Re: [squid-users] Squid to cache a DB?

From: Robert Collins <robert.collins@dont-contact.us>
Date: Sat, 18 Aug 2001 00:47:49 +1000

----- Original Message -----
From: "Mikhail Teterin" <mi@misha.privatelabs.com>
To: <squid-users@squid-cache.org>
Sent: Friday, August 17, 2001 11:55 PM
Subject: Re: [squid-users] Squid to cache a DB?

> On 16 Aug, Scott Baker wrote:
> > I'm doing some work for a rather large website
(www.livejournal.com)
> > and we're using a DB to store some image files.
They're
> > stored as blob files, but will always have the same type
URL
> > http://www.livejournal.com/userpic/3837
>
> Although you are not asking for evaluation, I can't resist to point
out,
> that this is a very flawed arrangement. Many people are doing
this --
> for programming/administrating convenience, but it adds
tremendous
> overhead to web-serving -- as you already found out. Instead of
serving
> the file directly off the disk, the web server has to transfer it
from
> the DB-server, which also has to find it within a large file...

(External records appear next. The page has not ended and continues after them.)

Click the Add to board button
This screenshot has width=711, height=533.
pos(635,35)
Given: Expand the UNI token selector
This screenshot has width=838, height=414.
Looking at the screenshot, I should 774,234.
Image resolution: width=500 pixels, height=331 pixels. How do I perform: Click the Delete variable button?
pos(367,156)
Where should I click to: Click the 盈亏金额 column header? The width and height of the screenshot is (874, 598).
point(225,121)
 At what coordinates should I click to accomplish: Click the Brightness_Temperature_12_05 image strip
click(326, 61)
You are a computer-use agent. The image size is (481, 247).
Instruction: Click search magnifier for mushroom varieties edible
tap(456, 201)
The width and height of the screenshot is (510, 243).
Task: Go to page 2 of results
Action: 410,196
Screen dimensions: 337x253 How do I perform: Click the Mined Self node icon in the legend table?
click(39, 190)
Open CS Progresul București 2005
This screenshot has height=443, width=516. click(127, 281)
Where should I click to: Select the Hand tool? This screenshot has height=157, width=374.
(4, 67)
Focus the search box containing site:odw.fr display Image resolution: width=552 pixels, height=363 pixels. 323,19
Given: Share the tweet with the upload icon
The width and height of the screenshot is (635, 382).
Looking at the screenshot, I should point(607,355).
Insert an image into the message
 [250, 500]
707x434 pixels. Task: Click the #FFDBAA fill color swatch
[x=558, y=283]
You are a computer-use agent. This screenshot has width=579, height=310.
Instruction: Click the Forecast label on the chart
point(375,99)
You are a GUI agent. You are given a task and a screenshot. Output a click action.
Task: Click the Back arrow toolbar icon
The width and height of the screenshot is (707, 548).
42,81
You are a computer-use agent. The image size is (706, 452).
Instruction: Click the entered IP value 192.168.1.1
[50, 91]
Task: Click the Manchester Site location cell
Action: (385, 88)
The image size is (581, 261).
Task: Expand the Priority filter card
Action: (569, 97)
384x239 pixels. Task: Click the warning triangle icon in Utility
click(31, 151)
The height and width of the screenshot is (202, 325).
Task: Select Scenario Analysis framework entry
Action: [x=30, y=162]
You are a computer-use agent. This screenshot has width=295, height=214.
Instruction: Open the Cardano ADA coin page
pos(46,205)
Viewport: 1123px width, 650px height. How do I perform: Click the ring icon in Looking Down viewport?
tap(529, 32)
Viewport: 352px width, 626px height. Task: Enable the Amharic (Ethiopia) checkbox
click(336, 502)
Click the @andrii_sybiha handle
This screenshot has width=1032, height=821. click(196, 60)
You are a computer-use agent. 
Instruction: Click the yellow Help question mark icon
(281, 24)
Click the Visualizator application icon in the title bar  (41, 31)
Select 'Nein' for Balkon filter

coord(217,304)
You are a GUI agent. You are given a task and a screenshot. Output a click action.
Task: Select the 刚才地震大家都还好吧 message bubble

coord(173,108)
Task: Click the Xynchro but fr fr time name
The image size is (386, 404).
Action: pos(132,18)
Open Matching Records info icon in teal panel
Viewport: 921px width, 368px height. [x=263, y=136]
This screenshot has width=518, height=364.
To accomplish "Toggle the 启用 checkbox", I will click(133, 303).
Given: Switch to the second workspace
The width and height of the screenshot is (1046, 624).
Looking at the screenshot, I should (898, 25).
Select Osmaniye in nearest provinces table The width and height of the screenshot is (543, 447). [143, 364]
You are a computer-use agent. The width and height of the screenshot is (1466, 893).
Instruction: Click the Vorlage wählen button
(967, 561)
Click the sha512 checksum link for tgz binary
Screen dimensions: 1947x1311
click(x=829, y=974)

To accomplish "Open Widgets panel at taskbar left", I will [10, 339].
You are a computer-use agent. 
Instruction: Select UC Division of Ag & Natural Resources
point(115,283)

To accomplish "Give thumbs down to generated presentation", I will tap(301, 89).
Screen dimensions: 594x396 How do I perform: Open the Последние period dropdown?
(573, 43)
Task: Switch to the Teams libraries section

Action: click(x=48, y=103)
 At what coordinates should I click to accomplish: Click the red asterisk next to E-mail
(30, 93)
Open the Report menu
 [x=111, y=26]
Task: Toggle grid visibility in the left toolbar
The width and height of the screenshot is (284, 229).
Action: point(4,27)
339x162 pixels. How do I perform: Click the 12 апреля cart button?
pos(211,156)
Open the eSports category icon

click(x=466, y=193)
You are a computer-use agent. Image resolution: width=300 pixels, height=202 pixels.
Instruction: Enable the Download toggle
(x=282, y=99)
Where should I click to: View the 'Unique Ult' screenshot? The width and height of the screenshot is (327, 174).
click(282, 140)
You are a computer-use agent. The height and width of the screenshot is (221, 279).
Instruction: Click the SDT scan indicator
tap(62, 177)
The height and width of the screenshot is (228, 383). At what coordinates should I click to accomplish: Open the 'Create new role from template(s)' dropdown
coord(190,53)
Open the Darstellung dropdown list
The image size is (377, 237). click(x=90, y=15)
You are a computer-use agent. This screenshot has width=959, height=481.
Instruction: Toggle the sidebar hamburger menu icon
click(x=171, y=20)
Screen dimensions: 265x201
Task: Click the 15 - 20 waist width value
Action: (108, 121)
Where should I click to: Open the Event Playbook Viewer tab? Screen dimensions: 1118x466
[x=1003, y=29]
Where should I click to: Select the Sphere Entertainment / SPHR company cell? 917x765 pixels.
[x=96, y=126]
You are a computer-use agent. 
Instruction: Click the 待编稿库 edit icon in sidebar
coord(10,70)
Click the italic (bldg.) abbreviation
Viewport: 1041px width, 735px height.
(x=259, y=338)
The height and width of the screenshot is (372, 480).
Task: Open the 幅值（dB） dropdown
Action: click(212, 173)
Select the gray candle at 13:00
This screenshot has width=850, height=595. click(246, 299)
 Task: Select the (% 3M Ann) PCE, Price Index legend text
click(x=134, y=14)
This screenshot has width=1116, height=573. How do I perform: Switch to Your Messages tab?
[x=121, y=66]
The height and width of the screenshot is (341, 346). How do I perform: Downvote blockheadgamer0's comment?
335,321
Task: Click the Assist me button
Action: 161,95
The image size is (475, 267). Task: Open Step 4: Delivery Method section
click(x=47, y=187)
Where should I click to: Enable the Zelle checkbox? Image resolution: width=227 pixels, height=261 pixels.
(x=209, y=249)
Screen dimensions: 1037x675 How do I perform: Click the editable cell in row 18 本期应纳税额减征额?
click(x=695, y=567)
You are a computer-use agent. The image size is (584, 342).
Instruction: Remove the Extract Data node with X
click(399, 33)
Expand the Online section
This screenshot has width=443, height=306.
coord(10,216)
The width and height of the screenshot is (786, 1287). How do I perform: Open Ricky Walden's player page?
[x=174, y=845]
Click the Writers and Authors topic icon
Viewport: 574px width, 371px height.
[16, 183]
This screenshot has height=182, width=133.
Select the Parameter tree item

The additional overhead from the presence of a database engine _can_ be
minimal. There is no essential difference between an efficient
filesystem and an efficent database server (those large files are often
allocated sequentially, which means there is effectively no performance
overhead once the file is open). (Consider a database table to be a
custom fs, and the parallels of data storage and manipulation should be
clear).

Having said that, all low-end database engines I know of are noticable
less efficient at retrieving such objects than the native filesystem for
the same machine. After all databases are designed to be able to query
and index their data, which is not the primary purpose for a file
system.

> Putting http-accelerator in front of the web-server (Apache has its
own
> acceleration module, BTW) will speed it up, but will make the
whole
> thing even uglier (and bulkier) -- even more resources will be needed
by
> this machine. And why? So some lame admin can have it easier? It
is
> mighty stupid to http-accel _static_ content...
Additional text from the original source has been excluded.